The fallout is from a call via a two-sentence tweet last week from Canadian to Saudi officials demanding the release of imprisoned women’s rights activists.

The Kingdom has cut diplomatic ties with Canada, expelled the Canadian ambassador, frozen trade and investment between Riyadh and Ottawa and halted flights to and from Canada.

Riyadh has also frozen student exchange programs and ordered about 16,000 Saudi students in Canadian schools and colleges to leave the country.

It has also stopped medical treatment programs in which Saudi patients are sent to hospitals in Canada. Riyadh added it’s working to transfer existing Saudi patients out of the country.

Earlier this week, the Saudi central bank and state pension funds instructed third-party asset managers to divest assets in Canadian bonds, stocks and cash. The selloff began on Tuesday, the Financial Times reported, and involved about $100 billion in Saudi funds.

Adel al-Jubeir, Saudi foreign minister, said on Wednesday that there would be no new Saudi investment in Canada until the crisis was resolved.

“Canada made a mistake and they know what they need to do to correct it,” Mr Jubeir said.

“Canada will always stand up for human rights in Canada and around the world, and women’s rights are human rights,” said Canadian Foreign Minister Chrystia Freeland on Monday.

Canada and Saudi Arabia are both allies and partners of the United States.

“Both sides need to diplomatically resolve this together.
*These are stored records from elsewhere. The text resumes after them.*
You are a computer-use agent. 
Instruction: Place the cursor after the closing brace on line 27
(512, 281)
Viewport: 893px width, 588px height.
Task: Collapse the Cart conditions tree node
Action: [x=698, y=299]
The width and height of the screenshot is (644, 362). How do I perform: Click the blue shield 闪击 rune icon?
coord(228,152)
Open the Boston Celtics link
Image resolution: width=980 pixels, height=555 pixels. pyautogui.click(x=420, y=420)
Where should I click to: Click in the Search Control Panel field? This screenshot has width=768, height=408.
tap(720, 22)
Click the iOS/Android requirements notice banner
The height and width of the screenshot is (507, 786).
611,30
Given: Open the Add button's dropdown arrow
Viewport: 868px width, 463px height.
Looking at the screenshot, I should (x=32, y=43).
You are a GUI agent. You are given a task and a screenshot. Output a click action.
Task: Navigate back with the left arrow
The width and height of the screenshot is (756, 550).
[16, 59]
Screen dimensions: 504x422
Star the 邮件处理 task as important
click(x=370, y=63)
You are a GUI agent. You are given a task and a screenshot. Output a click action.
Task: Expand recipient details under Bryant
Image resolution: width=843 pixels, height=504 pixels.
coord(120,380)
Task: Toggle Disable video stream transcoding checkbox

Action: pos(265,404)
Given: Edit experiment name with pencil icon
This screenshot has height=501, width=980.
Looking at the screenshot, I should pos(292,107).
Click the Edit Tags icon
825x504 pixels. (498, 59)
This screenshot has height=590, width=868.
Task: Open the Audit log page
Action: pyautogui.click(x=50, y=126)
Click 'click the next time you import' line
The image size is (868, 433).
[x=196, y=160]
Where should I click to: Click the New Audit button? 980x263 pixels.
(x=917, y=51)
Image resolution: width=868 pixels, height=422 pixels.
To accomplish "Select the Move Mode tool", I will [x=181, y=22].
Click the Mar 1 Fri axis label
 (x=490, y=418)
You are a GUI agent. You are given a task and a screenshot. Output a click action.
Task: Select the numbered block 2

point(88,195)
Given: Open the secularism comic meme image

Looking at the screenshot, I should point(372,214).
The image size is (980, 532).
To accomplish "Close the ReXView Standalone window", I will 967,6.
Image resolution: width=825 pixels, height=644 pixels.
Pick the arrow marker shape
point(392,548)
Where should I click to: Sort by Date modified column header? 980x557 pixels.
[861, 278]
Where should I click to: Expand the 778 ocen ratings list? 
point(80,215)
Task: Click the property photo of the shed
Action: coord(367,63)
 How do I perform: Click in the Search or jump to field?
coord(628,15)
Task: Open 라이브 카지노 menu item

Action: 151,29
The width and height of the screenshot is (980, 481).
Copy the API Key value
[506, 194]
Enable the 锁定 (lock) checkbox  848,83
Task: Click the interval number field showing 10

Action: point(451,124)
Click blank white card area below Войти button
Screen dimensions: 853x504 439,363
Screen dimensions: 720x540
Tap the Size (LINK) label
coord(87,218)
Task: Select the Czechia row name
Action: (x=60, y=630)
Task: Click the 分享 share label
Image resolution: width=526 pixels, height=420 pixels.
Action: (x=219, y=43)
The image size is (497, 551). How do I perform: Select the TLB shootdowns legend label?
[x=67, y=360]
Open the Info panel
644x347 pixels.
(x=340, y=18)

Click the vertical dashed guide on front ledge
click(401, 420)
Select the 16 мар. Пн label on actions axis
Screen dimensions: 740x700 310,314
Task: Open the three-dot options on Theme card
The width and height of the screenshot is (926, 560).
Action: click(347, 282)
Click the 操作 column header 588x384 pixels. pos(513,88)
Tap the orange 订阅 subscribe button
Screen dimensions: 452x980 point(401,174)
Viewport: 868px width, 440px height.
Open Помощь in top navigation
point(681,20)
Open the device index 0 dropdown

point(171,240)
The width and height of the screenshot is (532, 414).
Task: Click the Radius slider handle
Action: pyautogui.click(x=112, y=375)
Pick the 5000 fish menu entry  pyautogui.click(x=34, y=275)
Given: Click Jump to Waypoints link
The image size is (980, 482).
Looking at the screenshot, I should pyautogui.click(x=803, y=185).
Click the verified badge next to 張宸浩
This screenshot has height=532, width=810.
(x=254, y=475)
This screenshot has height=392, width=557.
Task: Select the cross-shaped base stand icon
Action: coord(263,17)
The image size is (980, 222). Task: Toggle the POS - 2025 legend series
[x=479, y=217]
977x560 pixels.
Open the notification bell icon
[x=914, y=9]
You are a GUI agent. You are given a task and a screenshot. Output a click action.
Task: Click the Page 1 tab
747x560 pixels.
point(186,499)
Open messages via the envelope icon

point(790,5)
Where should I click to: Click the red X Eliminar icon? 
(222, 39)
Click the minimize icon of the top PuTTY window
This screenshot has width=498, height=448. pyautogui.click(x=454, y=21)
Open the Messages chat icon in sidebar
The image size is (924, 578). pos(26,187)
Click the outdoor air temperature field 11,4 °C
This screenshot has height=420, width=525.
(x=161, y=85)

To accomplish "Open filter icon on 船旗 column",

We can’t do it for them,” U.S. State Department spokeswoman Heather Nauert said. Nauert said Tuesday that the U.S. raises such issues privately.

According to former Canadian ambassador to Saudi Arabia David Chatterson, Trudeau’s government seems to have made a tactical error in trying to address human rights in Saudi Arabia.

By tweeting for everyone to see, rather than conducting traditional closed-door diplomacy, Canada has been hurt by Saudi Arabia’s retaliation with nothing to show for it, he said.

The former ambassador asked how this tweet helped anyone in Saudi Arabia or in Canada — and found that it most likely did not.